Update (April 21): UC-Berkeley officials have reversed their decision to cancel the speech. Read more here.

After riots and violent protests in and around their campus during the past three months, officials at the University of California at Berkeley said Wednesday that the school is canceling a planned speech by conservative firebrand Ann Coulter because of safety concerns.

In a letter to a campus Republican group that invited Coulter to speak, university officials said that they made the decision to cancel Coulter’s appearance after assessing the violence that flared on campus in February, when the same college Republican group invited right-wing provocateur and Breitbart editor Milo Yiannopoulos to speak.

The violence and protests caused by Yiannopoulos’s invitation garnered national attention and forced officials to put the campus on lockdown. And after the university canceled the Yiannopoulos talk, President Trump criticized the school and threatened in a tweet to pull federal funds from UC-Berkeley.

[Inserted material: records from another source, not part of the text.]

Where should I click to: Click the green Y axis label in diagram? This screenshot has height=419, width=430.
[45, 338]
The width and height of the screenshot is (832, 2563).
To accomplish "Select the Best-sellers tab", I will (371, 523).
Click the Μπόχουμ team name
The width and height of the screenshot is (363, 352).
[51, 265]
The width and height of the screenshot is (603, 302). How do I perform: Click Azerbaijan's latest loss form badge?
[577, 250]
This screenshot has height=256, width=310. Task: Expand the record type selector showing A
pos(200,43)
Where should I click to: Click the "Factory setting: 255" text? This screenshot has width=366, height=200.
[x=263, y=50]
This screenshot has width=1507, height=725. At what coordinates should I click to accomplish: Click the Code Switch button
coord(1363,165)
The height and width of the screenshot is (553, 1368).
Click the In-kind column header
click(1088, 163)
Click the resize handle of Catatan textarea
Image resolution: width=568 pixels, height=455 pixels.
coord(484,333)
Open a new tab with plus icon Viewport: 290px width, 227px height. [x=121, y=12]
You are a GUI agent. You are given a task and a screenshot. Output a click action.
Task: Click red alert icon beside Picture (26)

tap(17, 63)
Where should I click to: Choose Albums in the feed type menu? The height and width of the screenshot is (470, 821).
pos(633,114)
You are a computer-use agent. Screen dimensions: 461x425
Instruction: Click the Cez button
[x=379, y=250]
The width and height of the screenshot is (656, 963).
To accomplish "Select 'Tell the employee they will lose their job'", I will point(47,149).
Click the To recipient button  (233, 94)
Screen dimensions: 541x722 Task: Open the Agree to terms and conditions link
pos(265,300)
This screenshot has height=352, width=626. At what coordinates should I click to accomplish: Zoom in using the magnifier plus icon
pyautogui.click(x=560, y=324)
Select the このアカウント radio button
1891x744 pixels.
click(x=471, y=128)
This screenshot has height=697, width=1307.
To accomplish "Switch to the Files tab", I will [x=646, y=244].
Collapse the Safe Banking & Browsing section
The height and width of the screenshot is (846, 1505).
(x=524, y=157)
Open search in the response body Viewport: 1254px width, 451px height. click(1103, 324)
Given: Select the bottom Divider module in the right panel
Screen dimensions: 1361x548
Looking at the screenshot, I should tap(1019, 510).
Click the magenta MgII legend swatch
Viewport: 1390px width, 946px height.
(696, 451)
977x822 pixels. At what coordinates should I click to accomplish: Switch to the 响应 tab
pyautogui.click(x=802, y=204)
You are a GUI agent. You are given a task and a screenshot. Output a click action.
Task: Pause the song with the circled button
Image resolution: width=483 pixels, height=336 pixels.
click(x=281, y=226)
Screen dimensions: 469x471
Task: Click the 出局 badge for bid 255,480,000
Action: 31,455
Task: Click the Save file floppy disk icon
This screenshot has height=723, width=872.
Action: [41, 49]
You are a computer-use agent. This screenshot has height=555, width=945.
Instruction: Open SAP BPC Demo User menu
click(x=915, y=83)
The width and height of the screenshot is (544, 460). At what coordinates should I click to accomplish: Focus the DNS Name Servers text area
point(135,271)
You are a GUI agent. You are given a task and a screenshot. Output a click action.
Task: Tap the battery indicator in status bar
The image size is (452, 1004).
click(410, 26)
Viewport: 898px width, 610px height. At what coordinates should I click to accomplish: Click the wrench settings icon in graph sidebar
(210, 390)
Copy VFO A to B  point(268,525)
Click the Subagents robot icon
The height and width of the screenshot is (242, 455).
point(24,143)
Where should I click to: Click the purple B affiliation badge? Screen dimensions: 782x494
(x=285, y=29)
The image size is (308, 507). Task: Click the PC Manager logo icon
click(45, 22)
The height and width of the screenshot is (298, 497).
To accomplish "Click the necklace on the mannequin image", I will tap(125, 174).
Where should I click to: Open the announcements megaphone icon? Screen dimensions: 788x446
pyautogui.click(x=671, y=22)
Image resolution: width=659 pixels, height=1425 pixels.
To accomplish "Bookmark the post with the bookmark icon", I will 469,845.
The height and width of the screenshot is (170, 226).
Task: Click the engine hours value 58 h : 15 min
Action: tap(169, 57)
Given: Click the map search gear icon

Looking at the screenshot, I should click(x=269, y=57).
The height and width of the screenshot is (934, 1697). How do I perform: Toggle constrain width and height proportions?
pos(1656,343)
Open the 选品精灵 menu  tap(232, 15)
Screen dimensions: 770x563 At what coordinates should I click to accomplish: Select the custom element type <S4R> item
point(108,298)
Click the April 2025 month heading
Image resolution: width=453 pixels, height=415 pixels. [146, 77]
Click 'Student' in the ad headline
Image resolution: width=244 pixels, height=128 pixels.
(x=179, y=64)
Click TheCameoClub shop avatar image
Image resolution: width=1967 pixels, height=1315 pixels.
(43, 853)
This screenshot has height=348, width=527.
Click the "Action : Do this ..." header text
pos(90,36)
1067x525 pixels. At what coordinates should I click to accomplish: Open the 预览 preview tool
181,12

The decisions by UC-Berkeley to cancel both events involving high-profile Republicans are especially notable given the campus’ role during the 1960s and 1970s as the birthplace of the Free Speech Movement and its long tradition of social protest.

Coulter said in an email Wednesday that the university had been trying to force her to cancel her speech by “imposing ridiculous demands” on her but that she still agreed “to all of their silly requirements.” She said that she believes her speech “has been unconstitutionally banned” by the “public, taxpayer-supported UC-Berkeley.”

Coulter said the university insisted that her speech take place in the middle of the day, that only students could attend, and that the exact venue wouldn’t be announced until the last minute. She said that she agreed to the conditions.

“They just up and announced that I was prohibited from speaking anyway,” Coulter said, noting that her speech topic was to be immigration, the subject of one of her books. “I feel like the Constitution is important and that taxpayer-supported universities should not be using public funds to violate American citizens’ constitutional rights.”

A conservative national group that was helping to organize the event, Young America’s Foundation, said Coulter also made demands of her own, including that any students engaging in violence be expelled. In her email, Coulter said she is still planning to give her speech at Berkeley on April 27.